C’est cette force du témoignage – si possible commun – qui, à mon avis, nous rend le plus appelants. Les gens sont prêts à entendre parler de Jésus, s’ils voient une communauté de personnes qui en vivent. Ils n’attendent pas qu’on dépoussière timidement l’image d’une Église à bout de souffle. Ils espèrent voir des artisans au travail, et heureux de ce qu’ils font. Des disciples, des apôtres, en somme.

Au cours de mes études de philo, j’étais hanté par les figures du génie et de l’apôtre dans l’œuvre de Kierkegaard. J’étais persuadé qu’il fallait choisir son camp, entre le génie qui semblait promis à une gloire éternelle et l’apôtre un peu falot à l’abnégation morbide, devant se « fondre » face à Dieu, tellement plus beau et plus grand. Je n’avais rien compris à Kierkegaard. Ces idées s’apparentaient davantage à la philosophie de Nietzsche. Avec le temps, j’allais comprendre que le chrétien doit être un génie et un apôtre. La béatitude n’est pas une « bée attitude ». Le catholique, notamment, s’il prétend à l’universalité que cet adjectif suppose, doit être ingénieux et apostolique, dans un effort permanent de conciliation et d’unification. Le génie du catholicisme réside, dans l’unité. « Qu’ils soient un » nous rapporte Jésus dans l’évangile de Jean (17, 20-26). Ce travail pour l’unité du genre humain, en Dieu et avec Dieu, n’est pas qu’une affaire de Pape, c’est une affaire de baptisé, prêtre, prophète et roi.

▶ **Exercices à traiter**:
1. Relevez tel quel, dans l'extrait, le passage qui commence aux mots « C’est cette force » et s'arrête après « apôtres, en somme. ».
2. Répondez brièvement aux questions suivantes à l'aide de l'extrait.
(a) Qu'espèrent voir les gens au travail ?
(b) Dans l'œuvre de quel philosophe figurent le génie et l'apôtre ?
(c) Où réside le génie du catholicisme ?

▶ **Données fournies**:
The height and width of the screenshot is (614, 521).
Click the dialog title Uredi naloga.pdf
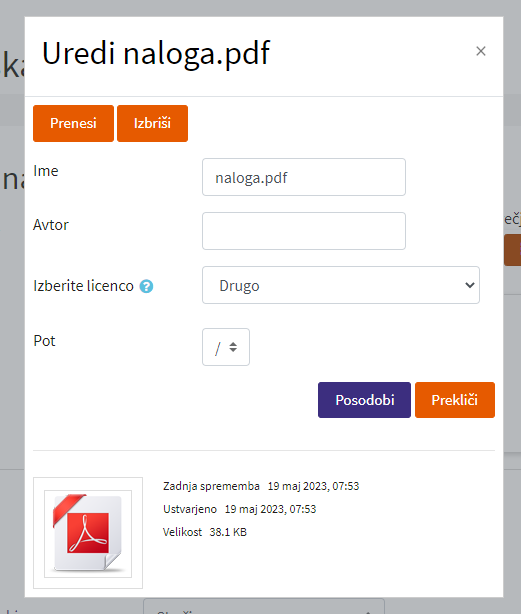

▶ **Réponses par exercice**:
1.
C’est cette force du témoignage – si possible commun – qui, à mon avis, nous rend le plus appelants. Les gens sont prêts à entendre parler de Jésus, s’ils voient une communauté de personnes qui en vivent. Ils n’attendent pas qu’on dépoussière timidement l’image d’une Église à bout de souffle. Ils espèrent voir des artisans au travail, et heureux de ce qu’ils font. Des disciples, des apôtres, en somme.

2.
(a) Des artisans au travail, et heureux de ce qu'ils font.
(b) Kierkegaard.
(c) Dans l'unité.